Advent: Glimmers of light in the season of waiting
This year's Christmas may have been overtaken by the coronavirus pandemic, but there is still light to be found in the darkness of these difficult times, says, Mary Macleod, Solicitor of the Church of the Church of Scotland Law Department.
We are now in the season of Advent, meaning “coming”, when Christians anticipate and celebrate both the incarnation of Christ and his second coming. We are also in the thick of what the poet RS Thomas deplored as the saddest transformation of Christianity in its increasing commercialisation, finding its apogee in Christmas and what he called “the colossal expenditure of energy and cash on the wrong things”. In his poem Christmas Eve, he approached this theme with his usual succinct grace:
Christmas Eve
Erect capital’s arch;
decorate it with the gilt edge
of the moon. Pave the way to it
with cheques and with credit —
it is still not high enough
for the child to pass under
who comes to us this midnight
invisible as radiation.
Advent (lasting from the fourth Sunday before Christmas until Christmas Eve) is marked by different Christian traditions in different ways, often culminating in a Watchnight service on Christmas Eve and a traditional service on Christmas morning. The common themes in all traditions are those of waiting in hope, watchfulness, and preparation.
It is not hard to see a special significance this year in our season of “waiting”. We are waiting for our lives to get back on track after nine months of being on hold during the pandemic; we are waiting for a vaccination programme to protect us and begin to have an impact on the spread of the virus; we are waiting for much-anticipated reunions with friends and family; we are waiting simply to feel safe again.
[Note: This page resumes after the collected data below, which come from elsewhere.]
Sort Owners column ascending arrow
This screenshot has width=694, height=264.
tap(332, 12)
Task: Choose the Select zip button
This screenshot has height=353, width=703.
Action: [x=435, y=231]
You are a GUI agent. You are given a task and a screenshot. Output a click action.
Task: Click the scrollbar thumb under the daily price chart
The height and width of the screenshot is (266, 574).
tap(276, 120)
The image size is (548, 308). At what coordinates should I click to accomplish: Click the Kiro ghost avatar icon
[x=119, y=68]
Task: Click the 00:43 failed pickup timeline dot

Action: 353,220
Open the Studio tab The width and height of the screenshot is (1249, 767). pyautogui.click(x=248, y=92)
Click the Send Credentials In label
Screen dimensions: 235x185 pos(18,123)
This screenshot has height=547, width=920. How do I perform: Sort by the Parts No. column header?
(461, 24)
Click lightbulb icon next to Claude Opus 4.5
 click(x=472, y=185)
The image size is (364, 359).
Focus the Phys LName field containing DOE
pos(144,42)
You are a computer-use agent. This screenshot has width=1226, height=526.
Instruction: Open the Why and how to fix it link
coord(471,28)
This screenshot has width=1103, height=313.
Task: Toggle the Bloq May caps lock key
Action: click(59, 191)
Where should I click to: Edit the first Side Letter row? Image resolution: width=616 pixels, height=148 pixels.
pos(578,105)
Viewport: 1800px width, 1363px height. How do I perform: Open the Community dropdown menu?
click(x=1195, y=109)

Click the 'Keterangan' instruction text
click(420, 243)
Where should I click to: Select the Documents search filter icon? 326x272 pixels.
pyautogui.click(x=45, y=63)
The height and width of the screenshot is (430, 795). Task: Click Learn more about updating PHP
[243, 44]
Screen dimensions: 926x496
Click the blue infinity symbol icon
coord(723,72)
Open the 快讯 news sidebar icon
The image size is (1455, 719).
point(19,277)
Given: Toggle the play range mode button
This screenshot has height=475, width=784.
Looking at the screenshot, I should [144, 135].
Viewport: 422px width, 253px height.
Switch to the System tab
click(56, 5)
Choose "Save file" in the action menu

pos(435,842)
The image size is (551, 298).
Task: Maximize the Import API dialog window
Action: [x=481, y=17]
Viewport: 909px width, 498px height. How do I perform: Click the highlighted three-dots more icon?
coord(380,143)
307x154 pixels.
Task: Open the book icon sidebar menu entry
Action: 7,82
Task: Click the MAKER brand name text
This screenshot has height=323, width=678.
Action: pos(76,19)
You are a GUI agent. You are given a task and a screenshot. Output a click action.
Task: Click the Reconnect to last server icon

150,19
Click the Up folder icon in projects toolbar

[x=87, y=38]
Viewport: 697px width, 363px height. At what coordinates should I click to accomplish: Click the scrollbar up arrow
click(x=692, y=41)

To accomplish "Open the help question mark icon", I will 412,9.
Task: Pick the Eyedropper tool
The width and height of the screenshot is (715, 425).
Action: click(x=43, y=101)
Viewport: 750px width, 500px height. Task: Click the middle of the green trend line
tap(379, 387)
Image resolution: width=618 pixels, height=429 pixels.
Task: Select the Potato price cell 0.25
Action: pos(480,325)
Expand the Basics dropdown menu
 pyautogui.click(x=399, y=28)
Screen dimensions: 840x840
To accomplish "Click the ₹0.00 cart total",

We have all been living in the shadow of darkness and this year, more than ever, we need a message of hope.
As a lawyer working in the in-house legal team for the Church of Scotland, I suppose that I am in the fortunate position of not having to search too hard to escape from “capital’s arch” and look beyond our current circumstances in order to find light in the darkness. Throughout the year, the Church has been suffering along with everyone else, but has worked hard to share its messages of faith, hope and love with those in its local communities. Normal congregational life came to a sudden stop back in March and, since then, considerable ingenuity has gone into finding a new way of “being church”, initially during lockdown and subsequently as it has once again become possible to meet for worship.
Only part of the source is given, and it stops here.